▶ [Textauszug]:

**********

2. Ob Leistungen vorläufig zu gewähren sind, hängt damit von der Folgenabwägung (dazu oben, 1. Alternative) ab, die zugunsten des Klägers zu treffen ist, dem derzeit soweit ersichtlich kein ausreichendes eigenes Einkommen oder Vermögen zur Verfügung steht, um elementare Bedürfnisse zu befriedigen. Einer möglichen Rechtsverletzung des Klägers (gegeben für den Fall, dass ihm ein Leistungsanspruch zusteht, was dem Senat durchaus zweifelhaft erscheint, er aber ohne weitere Tatsachenfeststellungen nicht ent¬scheiden kann) für die Dauer des Verfahrens stehen, abgesehen vom Ausfall¬risiko im Rückforderungsfalle, keine darstellbaren Interessen der Beklagten gegenüber. Allein der fiskalische Gesichtspunkt überwiegt die grundrechtlich gestützte Position des Antragstellers nicht.
Da hier - wie dargelegt – die Durchsetzbarkeit eines Anspruchs auf Arbeitslosengeld II im Hauptsacheverfahren allenfalls offen, eher fraglich erscheint, hat der Senat dem Kläger die Regelleistung für einen Alleinstehenden von (inzwischen) 347,- EUR mit einem Abschlag von knapp 80,- EUR zugesprochen, der seinem monatlichen Erwerbseinkommen entspricht. Zwar ist dieses so gering, dass es bei einer abschließenden Leistungsberechnung außer Acht bleibt (vgl § 11 Abs 2 Satz 2 SGB II). Dies geschieht jedoch nicht nur, weil ihm mit der Einkommenserzielung verbundene Ausgaben gegenüber stehen, sondern auch unter dem Gesichtspunkt der Anreizwirkung. Im Rahmen der Folgenabwägung unter den dargestellten Gegebenheiten betrachtet der Senat deshalb das Nebeneinkommen als eine Einnahme, die im Wesentlichen zunächst zur Abwendung der gegenwärtigen Notlage einsetzbar ist. Abgesehen davon ist die Regelleistung nach dem SGB II schon wegen des darin enthaltenen Ansparbetrags (vgl. dazu Lang in Eicher/Spellbrink, SGB II, § 23 Rdnr 18f) für einmalige Bedarfe nicht in voller Höhe für den aktuellen Lebensunterhalt unerlässlich (vgl auch die Absenkungsmöglichkeit nach § 31 SGB II); auch dies rechtfertigt die vorgenommene Beschränkung. Einstweilige Leistungen für Unterkunft und Heizung sind dem Kläger versagt worden, da Zweifel an seinen Angaben zu regelmäßigen Mietzahlungen an R bestehen und nach den Umständen nicht davon auszugehen ist, dass sie als Hauseigentümerin ihn nur wegen rückständiger Miete aus der Wohnung verweist, solange sein Rechtsstreit mit der Beklagten auch hinsichtlich der Kosten für Unterkunft und Heizung läuft. Das legt im Übrigen auch die handschriftliche Ergänzung des Untermietvertrages vom 3. Januar 2007 nahe, (erst) bei einer Negativentscheidung des Sozialgerichts sei der Wohnraum sofort zu räumen (Bl 147 der Leistungsakte). Der Betrag von 270,00 Euro ist ab dem Zeitpunkt des Zugangs dieses Beschlusses als Telefax bei der Beklagten - für Oktober 2007 also anteilig - zu gewähren, da nur für die Befriedigung des gegenwärtigen und zukünftigen Bedarfs die besondere Dringlichkeit einer vorläufigen Entscheidung gegeben ist. Der Senat begrenzt die Verpflichtung im Hinblick auf die Vorläufigkeit des Verfahrens bis zum 31. Dezember 2007. Soweit die Beschwerde mehr als die zugesprochene Leistung zum Gegenstand hatte, war sie daher zurückzuweisen.

**********

Gesammelte Daten

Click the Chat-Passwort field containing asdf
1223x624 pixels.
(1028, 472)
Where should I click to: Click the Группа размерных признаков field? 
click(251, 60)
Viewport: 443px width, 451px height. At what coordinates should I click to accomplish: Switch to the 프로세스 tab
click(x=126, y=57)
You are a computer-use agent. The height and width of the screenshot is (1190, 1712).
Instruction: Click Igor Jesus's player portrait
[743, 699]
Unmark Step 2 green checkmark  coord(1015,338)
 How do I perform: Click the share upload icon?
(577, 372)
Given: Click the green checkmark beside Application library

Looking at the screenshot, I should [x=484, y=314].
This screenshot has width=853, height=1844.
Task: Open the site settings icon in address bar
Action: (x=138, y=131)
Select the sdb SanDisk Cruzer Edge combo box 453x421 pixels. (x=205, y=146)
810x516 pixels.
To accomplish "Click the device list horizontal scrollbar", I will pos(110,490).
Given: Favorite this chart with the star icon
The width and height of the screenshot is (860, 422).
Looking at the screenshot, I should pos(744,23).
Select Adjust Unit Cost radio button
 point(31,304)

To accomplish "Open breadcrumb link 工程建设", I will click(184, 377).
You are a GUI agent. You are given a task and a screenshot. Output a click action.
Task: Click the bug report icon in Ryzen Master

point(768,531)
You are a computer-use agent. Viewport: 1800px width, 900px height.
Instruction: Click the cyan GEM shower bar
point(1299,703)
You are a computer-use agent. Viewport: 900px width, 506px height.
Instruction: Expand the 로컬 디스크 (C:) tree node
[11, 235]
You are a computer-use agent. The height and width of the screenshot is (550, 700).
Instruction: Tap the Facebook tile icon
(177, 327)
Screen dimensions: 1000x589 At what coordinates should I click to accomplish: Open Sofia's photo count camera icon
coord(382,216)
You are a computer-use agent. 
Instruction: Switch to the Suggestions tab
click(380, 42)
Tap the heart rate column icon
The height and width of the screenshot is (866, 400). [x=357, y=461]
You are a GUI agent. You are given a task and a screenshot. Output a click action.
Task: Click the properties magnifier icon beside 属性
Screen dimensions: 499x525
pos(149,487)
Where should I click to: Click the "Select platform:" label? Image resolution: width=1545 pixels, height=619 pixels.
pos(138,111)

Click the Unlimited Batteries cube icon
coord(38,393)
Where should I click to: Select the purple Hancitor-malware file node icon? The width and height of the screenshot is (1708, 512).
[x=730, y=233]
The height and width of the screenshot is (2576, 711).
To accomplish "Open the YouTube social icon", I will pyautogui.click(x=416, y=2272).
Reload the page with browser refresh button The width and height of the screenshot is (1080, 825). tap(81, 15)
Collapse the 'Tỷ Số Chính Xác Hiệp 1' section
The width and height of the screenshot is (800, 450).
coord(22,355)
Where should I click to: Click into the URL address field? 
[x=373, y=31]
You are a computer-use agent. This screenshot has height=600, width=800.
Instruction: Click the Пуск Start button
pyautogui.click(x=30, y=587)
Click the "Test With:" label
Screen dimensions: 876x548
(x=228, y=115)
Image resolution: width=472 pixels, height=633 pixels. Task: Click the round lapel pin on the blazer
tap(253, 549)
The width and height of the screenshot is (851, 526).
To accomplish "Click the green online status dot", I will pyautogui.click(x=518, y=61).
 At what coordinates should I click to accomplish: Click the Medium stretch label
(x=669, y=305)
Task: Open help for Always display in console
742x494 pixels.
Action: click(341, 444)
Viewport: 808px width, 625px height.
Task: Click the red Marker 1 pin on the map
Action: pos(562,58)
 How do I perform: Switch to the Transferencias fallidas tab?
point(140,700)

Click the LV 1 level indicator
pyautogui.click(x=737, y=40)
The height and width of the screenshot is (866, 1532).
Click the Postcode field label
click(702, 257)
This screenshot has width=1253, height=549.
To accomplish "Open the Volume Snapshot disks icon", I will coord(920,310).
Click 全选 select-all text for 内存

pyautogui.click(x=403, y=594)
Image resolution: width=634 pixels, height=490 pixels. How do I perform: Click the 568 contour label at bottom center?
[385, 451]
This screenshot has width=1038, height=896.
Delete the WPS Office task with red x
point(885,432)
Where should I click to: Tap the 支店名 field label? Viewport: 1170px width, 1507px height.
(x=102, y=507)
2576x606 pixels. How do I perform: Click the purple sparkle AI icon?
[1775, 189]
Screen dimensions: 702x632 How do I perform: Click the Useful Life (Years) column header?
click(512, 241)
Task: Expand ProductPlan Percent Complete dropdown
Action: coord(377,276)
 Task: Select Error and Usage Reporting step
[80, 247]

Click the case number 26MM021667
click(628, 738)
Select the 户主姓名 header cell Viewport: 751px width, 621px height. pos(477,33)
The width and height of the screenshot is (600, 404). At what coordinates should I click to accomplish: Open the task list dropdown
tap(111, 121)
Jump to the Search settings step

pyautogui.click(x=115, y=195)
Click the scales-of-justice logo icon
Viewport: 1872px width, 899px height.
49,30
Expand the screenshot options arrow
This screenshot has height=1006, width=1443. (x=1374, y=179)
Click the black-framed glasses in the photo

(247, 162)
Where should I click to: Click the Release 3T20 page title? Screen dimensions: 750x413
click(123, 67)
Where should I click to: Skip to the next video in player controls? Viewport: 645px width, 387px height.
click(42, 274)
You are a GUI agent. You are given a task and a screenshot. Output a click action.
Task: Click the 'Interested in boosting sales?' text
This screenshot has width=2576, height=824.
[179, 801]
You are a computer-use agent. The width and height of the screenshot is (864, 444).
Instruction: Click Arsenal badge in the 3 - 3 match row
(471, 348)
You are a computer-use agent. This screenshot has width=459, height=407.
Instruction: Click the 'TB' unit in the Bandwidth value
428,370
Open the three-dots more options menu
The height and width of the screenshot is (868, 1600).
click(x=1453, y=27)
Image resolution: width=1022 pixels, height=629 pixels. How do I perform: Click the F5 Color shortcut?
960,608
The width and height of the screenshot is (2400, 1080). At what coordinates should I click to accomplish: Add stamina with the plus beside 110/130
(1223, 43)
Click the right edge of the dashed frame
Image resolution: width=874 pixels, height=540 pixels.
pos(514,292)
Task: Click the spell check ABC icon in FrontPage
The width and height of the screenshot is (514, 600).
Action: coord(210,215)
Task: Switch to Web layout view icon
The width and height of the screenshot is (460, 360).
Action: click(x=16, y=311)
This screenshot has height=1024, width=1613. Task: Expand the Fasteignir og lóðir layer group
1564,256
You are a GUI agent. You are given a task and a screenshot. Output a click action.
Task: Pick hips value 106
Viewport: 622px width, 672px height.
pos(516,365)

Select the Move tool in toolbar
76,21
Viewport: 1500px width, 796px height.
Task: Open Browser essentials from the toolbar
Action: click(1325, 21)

**********

▶ [Aufgaben zum Text]:
- 1) Bis zu welchem Datum begrenzt der Senat laut Textauszug die Verpflichtung zur vorläufigen Leistung?
- 2) Schreiben Sie aus dem Textauszug alles von "2. Ob Leistungen" bis hinunter zu "des Antragstellers nicht." wortgetreu heraus.

▶ [Antworten je Aufgabe]:
- 1) Bis zum 31. Dezember 2007.

- 2)
2. Ob Leistungen vorläufig zu gewähren sind, hängt damit von der Folgenabwägung (dazu oben, 1. Alternative) ab, die zugunsten des Klägers zu treffen ist, dem derzeit soweit ersichtlich kein ausreichendes eigenes Einkommen oder Vermögen zur Verfügung steht, um elementare Bedürfnisse zu befriedigen. Einer möglichen Rechtsverletzung des Klägers (gegeben für den Fall, dass ihm ein Leistungsanspruch zusteht, was dem Senat durchaus zweifelhaft erscheint, er aber ohne weitere Tatsachenfeststellungen nicht ent¬scheiden kann) für die Dauer des Verfahrens stehen, abgesehen vom Ausfall¬risiko im Rückforderungsfalle, keine darstellbaren Interessen der Beklagten gegenüber. Allein der fiskalische Gesichtspunkt überwiegt die grundrechtlich gestützte Position des Antragstellers nicht.